Arena in Raleigh, North Carolina, US

J. S. Dorton Arena is a 7,610-seat multi-purpose arena located in Raleigh, North Carolina, on the grounds of the North Carolina State Fair. It opened in 1952 as State Fair Arena. It has hosted many sporting events, concerts, political rallies, and circuses.

Dorton Arena was the first structure in the world to use a cable-supported roof. It was listed in the National Register of Historic Places on April 11, 1973. It was designated as a National Historic Civil Engineering Landmark by the American Society of Civil Engineers in 2002.

== History ==
Dorton Arena was originally named the State Fair Arena when it opened in 1952 on the North Carolina State Fairgrounds in Raleigh, North Carolina. The building was designed by architect Maciej Nowicki of the North Carolina State University Department of Architecture, who was killed in an airplane crash before the construction phase. Local architect William Henley Dietrick supervised the completion of the arena using Nowicki's innovative design. It was dedicated to Dr. J. S. Dorton, former North Carolina State Fair manager, in 1961.

Dorton Arena was one of only two new building in the United States given a 1953 National Honor Award by the American Institute of Architects. Dorton Arena was listed in the National Register of Historic Places on April 11, 1973. It was designated as a National Historic Civil Engineering Landmark by the American Society of Civil Engineers in 2002.

== Architecture ==
Dorton Arena was the first structure in the world to use a cable-supported roof. Its design features a steel cable supported saddle-shaped roof in tension, held up by parabolic concrete arches in compression. The arches cross about 26 feet above ground level and continue underground, where their ends are held together by more steel cables in tension. The outer walls of the arena support next to no weight at all.

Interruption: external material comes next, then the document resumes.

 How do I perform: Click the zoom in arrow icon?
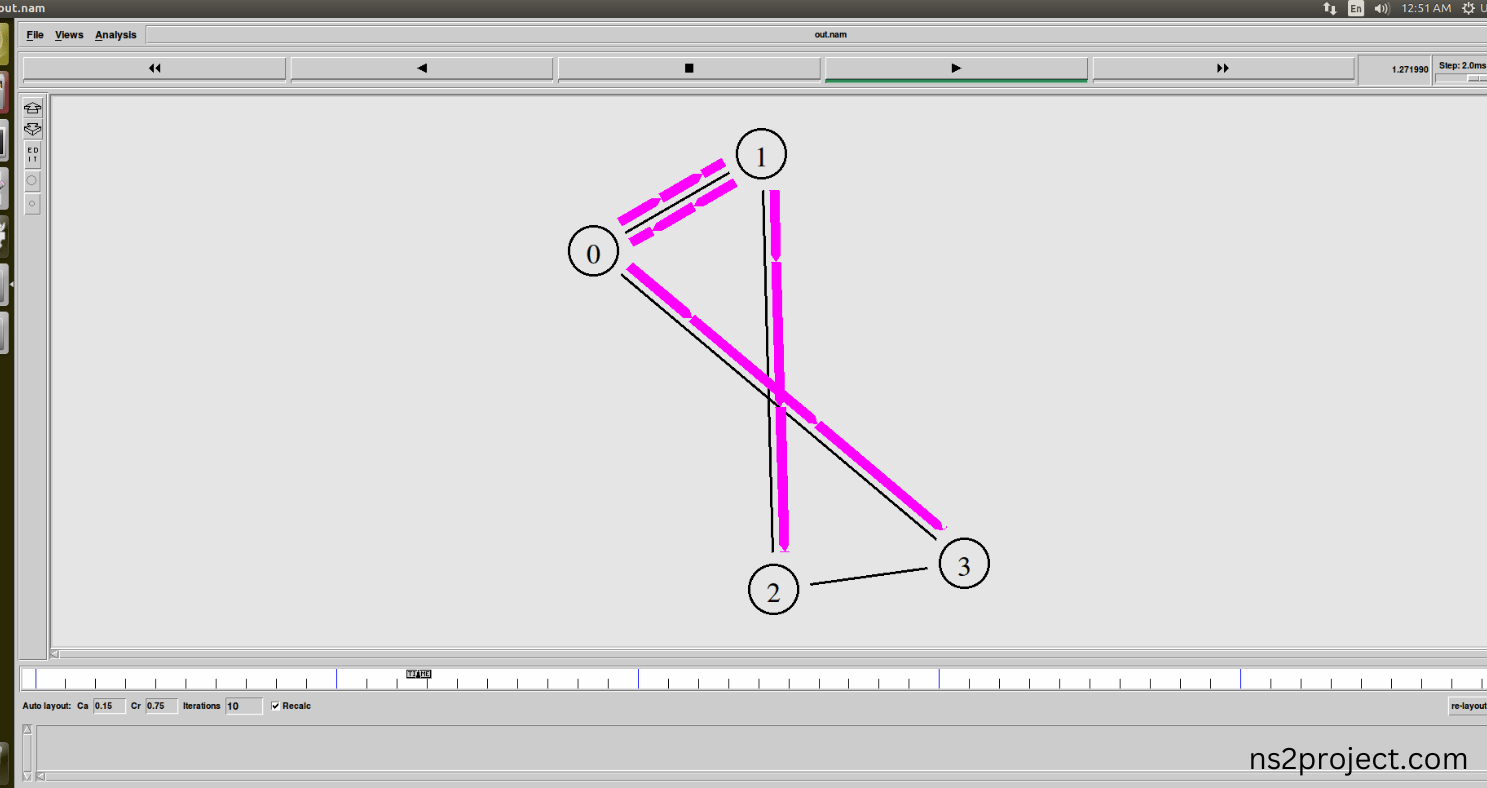pos(33,108)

The arena served as an inspiration to many architects and civil engineers, both at home and abroad. This led to a boom in lightweight constructions such as the Europe 1-Broadcasting House (1954) in Überherrn, the auditorium Paul-Emile Janson (1956) in Bruxelles, the Ingalls Rink (1958) in New Haven, the Športová hala Pasienky (1958) in Bratislava, the Yoyogi National Gymnasium (1964) in Tokyo, the Ice Aréna (1965) in Prešov and the Sporthal Beverwijk (1971) in Beverwijk.

== Events ==

=== Sports ===
Dorton Arena has hosted numerous sporting events and teams throughout the decades. The longest-running tenant was the Raleigh IceCaps (ECHL) ice hockey team from 1991-1998. The American Basketball Association's Carolina Cougars also played some games in the arena from 1969-74. It was also the home of the Carolina Rollergirls (WFTDA).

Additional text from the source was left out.